Similarly, two-time major winner John Daly once said in an interview, “wherever I set course records, or whatever, I would be barefooted, drunk, playing golf, making every 20-footer I looked at”.
But as far as playing tournaments barefoot, that’s usually a big no-no for the pros on both the PGA and European tours – hell, they aren’t even allowed to play competition rounds in shorts!
Is walking the golf course barefoot bad for you?
While it can be a freeing experience to peruse the golf course without any shoes on, it’s not recommended that you walk great distances barefoot. According to one leading podiatry clinic, “when we walk barefoot, we are not only putting the skin of our feet at risk but also the biomechanical function of the foot”.
They continued: “Our feet are naturally arched, and even though many generations before us walked barefoot, we should avoid it. Walking barefoot on hard surfaces causes our foot to collapse which can lead to a tremendous amount of stress not only to the foot but to the rest of the body too”.
If you’re looking to prolong your golfing career, it may be better to skip playing barefoot and instead invest in a decent pair of golf shoes or sneakers.
Is golfing barefoot better than wearing shoes?
While playing golf barefoot is comfortable for some, for most other players it’s essential you wear appropriate footwear during a round. Proper golf shoes will provide you with better grip and improved stability when taking your swing, which will help your balance and performance.

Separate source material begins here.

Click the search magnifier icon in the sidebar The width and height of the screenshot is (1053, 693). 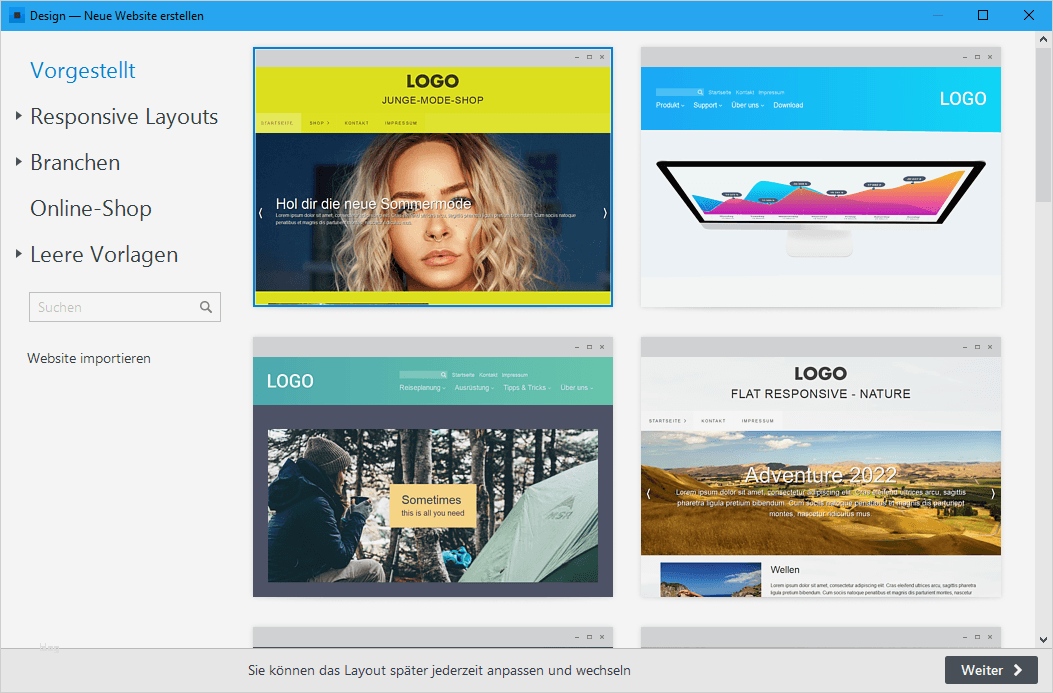tap(206, 306)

Unlike standard runners, which are fitted with flat rubber soles, golf shoes are moulded with rubber – and in rare cases metal – spikes to anchor you to the ground and allow you to use your legs better in the swing.
These shoes, with their sturdy yet flexible design, provide a far more stable base for you to swing from, ensuring you don’t slip and lose your footing during wet weather or if the morning dew hasn’t evaporated before you play your early morning round.
As someone who originally thought golf shoes were overrated, I eventually caved and bought my first pair – and I tell you what, I would never go back.
They give you far greater peace of mind that you will keep your footing in all conditions on the course, which can only be good for your game.
Is it necessary to wear golf shoes?
Of course not! The average runners will do the job just fine. But if you are looking to get every last inch out of your ability, personally I believe golf shoes are a must – so much so that I have two pairs: one with short rubber spikes for the dry summer months, and another with longer, removable rubber spikes for the wet winter.
What are the best golf shoes to buy?
New golf shoes are coming out each and every year, and what is best for you in the end comes down to personal preference and price.
Here are some of the most popular golf shoes on the market:
- Puma Men’s Ignite Pwradapt Caged
- Nike Roshe G
- FootJoy Flex
- Adidas Adicross Bounce 2.0
- Under Armour Spieth 4 GTX
Similarly, here are some of the most popular golf shoes for players with wide feet:
There is heaps of information online to help you determine which ones will suit you best. Personally, I have FootJoy golf shoes and find them to be super comfortable, and affordable.
While playing golf barefoot can be an excellent way to improve your swing balance and tempo while practicing on the range, it’s best to wear appropriate footwear while out on the course.
Not only will proper golf shoes give you better stability and grip, they will allow you to really push into the ground – which will result in more distance and power, and, in turn, hopefully lower scores.
They will also provide great comfort and protection for your feet so you can keep playing golf many days, months and years to come without injury.